Ava's hand went instinctively to her pocket, feeling the crumpled paper through the fabric. "Did she say anything else?"

"Just that she was worried about us. Asked if we needed anything." Talia's eyes searched Ava's face. "Ava, what aren't you telling me?"

For a moment, Ava considered lying. Considered pretending everything was fine, that they had more time, that she hadn't just seen their future spelled out in cheerful pink letters. But Talia deserved better than pretty lies.

She pulled out the notice and smoothed it on the coffee table between them.

Talia went very still. "Thirty days?"

"Thirty days."

"But I thought we had until March-"

"That was when we were only two months behind." Ava's voice cracked. "Now we're three months behind, plus late fees, plus interest, plus whatever other charges they can dream up. We owe them almost four thousand dollars, Talia."

The number hung in the air like a curse.

"I have some money saved-" Talia started.

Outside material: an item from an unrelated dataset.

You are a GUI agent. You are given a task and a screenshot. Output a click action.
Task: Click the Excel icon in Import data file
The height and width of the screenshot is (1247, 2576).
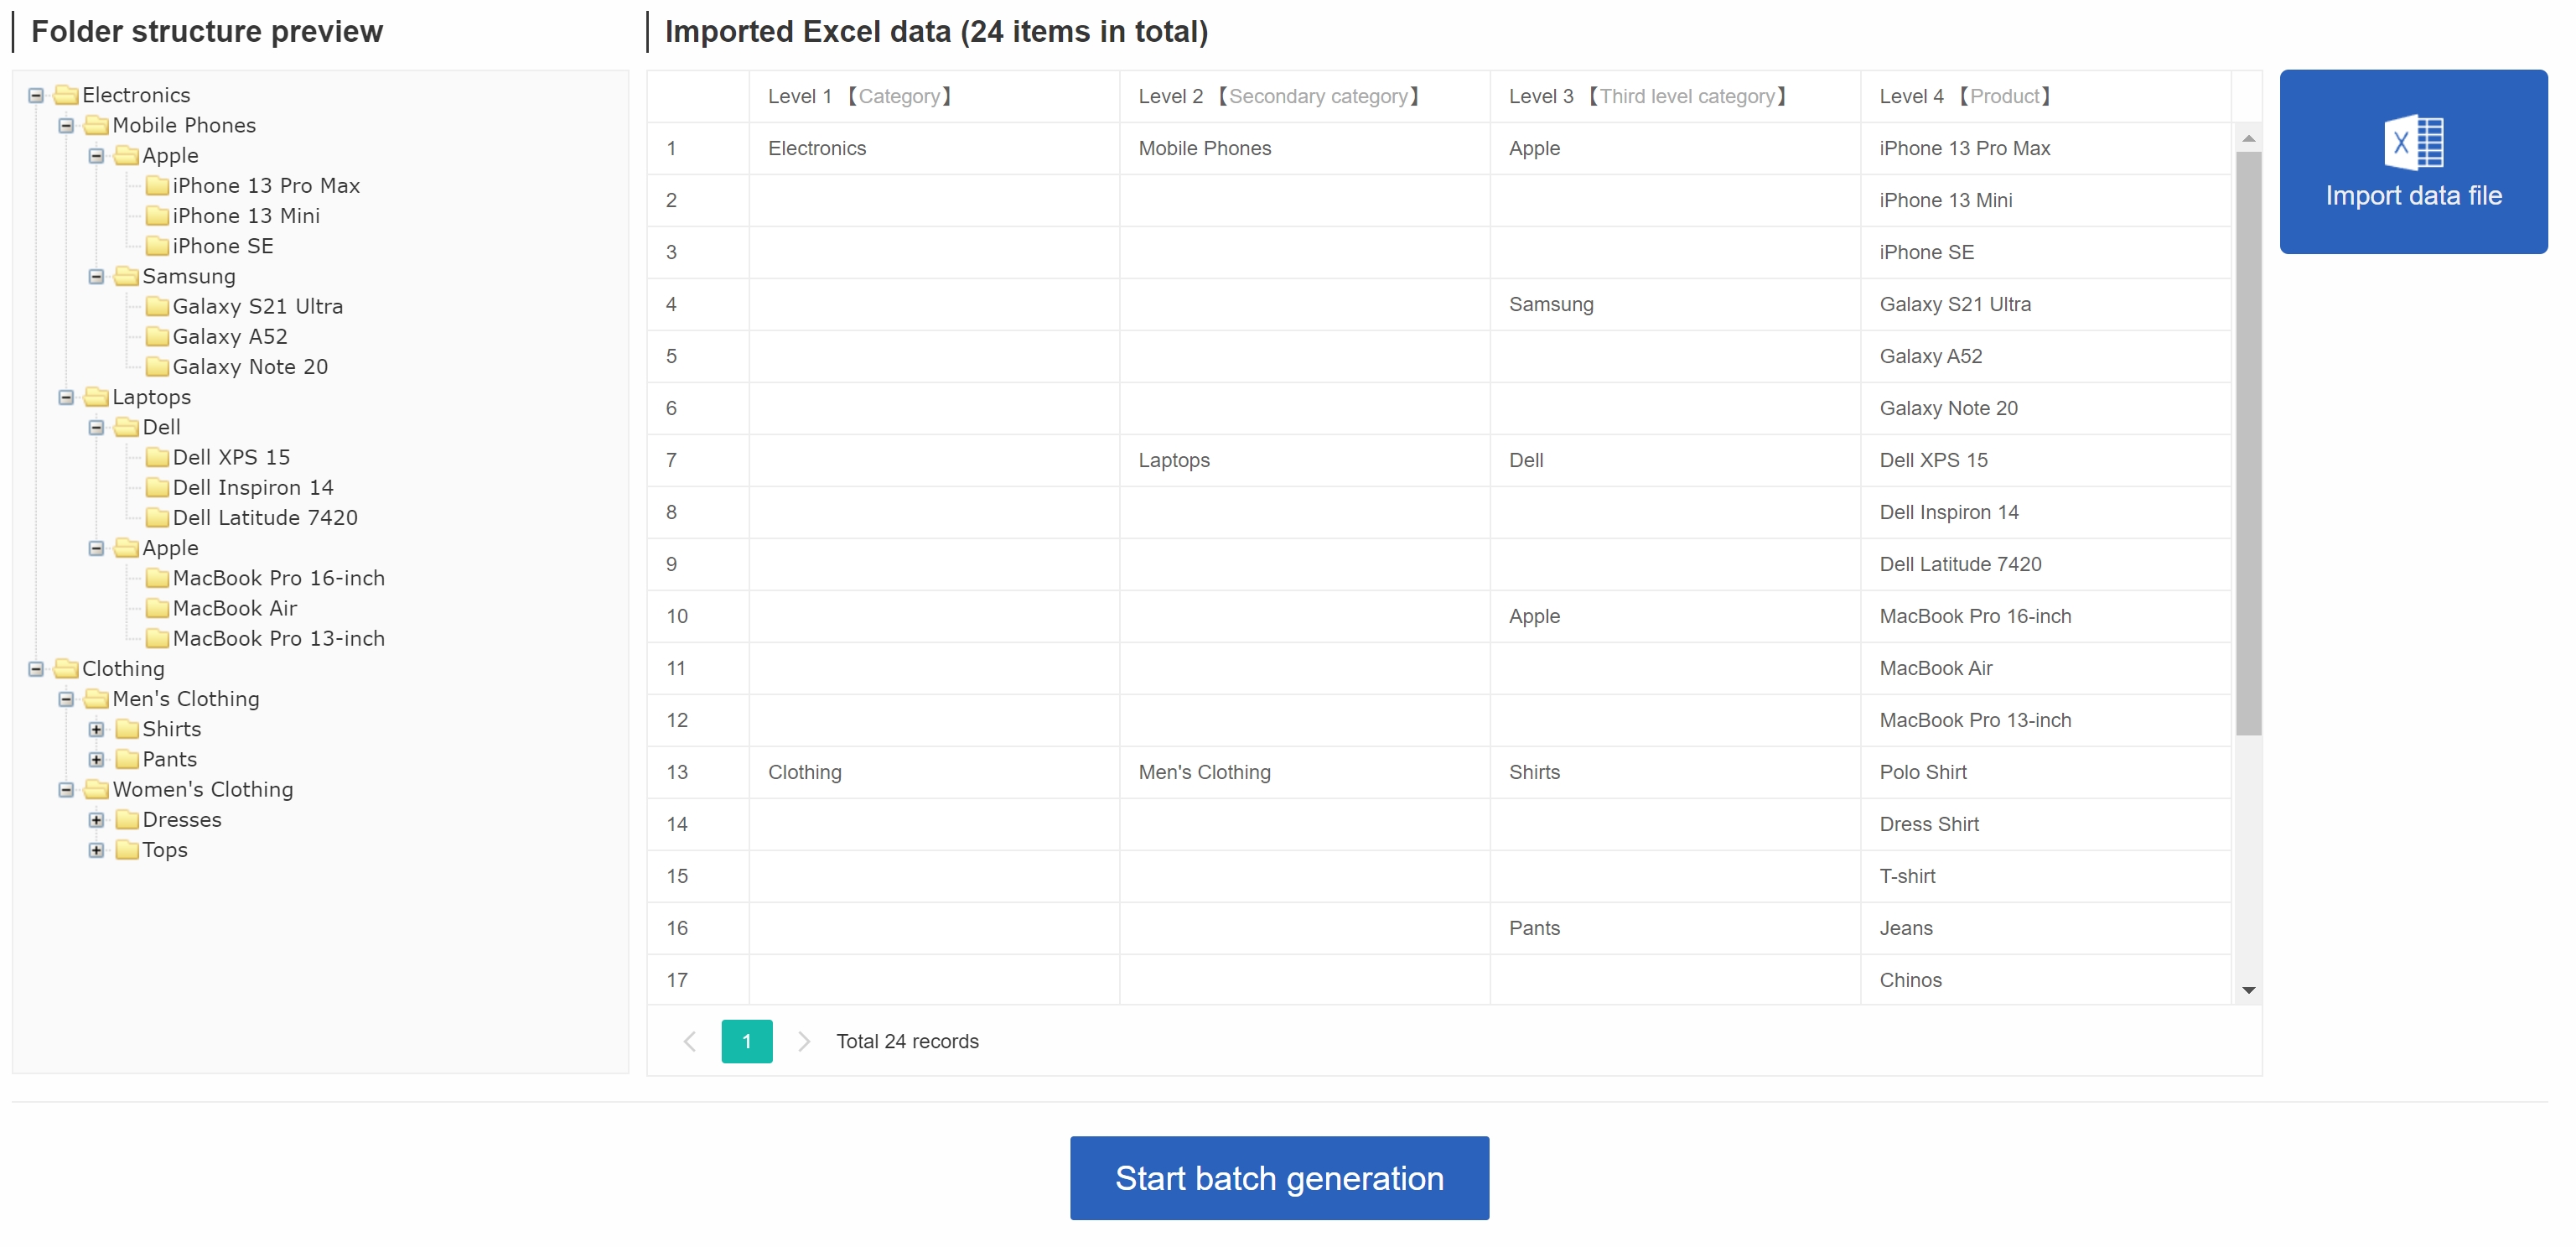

"No." Ava stood up abruptly, pacing to their single window that looked out onto the alley. "You're not dipping into your emergency fund again. You're not selling your grandmother's jewelry. You're not taking on extra tutoring jobs until you collapse from exhaustion. You've done enough."

"You're my best friend-"

"And you're mine, which is exactly why I can't keep letting you carry me." Ava pressed her forehead against the cold glass. "Do you know what it's like, watching you sacrifice everything while I fail at job after job, rejection after rejection. Do you know what it feels like to be twenty-four years old and completely useless?"

"You're not useless."

"I am, though." The words tasted bitter. "I dropped out of college. I can't hold down a job for more than a few months. I have no real skills, no connections, no family to fall back on. I'm exactly what every guidance counselor warned kids not to become."

Talia was quiet for a long moment. When she finally spoke, her voice was soft but firm. "You know what I see when I look at you?"

Ava didn't turn around. "A charity case?"

"I see someone who taught herself three languages by watching foreign movies. Someone who can fix anything with duct tape and determination. Someone who memorized every customer's order at that coffee shop in two days. Someone who stayed up all night helping me paint sets for the school play, even though you were exhausted from job hunting."

"None of that pays bills."

"Maybe not. But it tells me you're not giving up." Talia stood, crossing to the window. "So what's the plan?"

Ava finally turned to face her friend. Talia's warm brown eyes were steady, trusting, completely confident that somehow Ava would figure this out. The faith in that gaze was almost unbearable.

"I don't know," Ava admitted. "I've applied everywhere. Fast food, retail, cleaning services, telemarketing. Nobody wants someone with a resume that looks like swiss cheese."

"What about online work? Freelancing?"

"I've tried. The competition is insane, and most jobs want a portfolio I don't have or experience I can't get without already having the job." Ava slumped against the window frame. "It's like every door is locked, and I don't have any of the right keys."

Talia was quiet, her teacher-brain clearly working through possibilities. "What about temporary work? Holiday season stuff?"

"All filled. Apparently everyone else had the same idea two months ago."

"Personal assistant jobs? You're organized, you're smart-"

"I've looked. Most want someone with previous assistant experience or a degree or both.

They stood there in the growing darkness, the eviction notice glowing white on the coffee table behind them. Outside, snow had begun to fall, fat flakes that would be beautiful if they weren't a reminder of how cold the streets would be come January.

"We'll figure something out," Talia said finally. "We always do."

But for the first time since they'd become friends, Ava wasn't sure that was true. She wasn't sure about anything anymore, except that she was tired of being the pers

on everyone else had to worry about.

She was tired of being the problem that needed solving.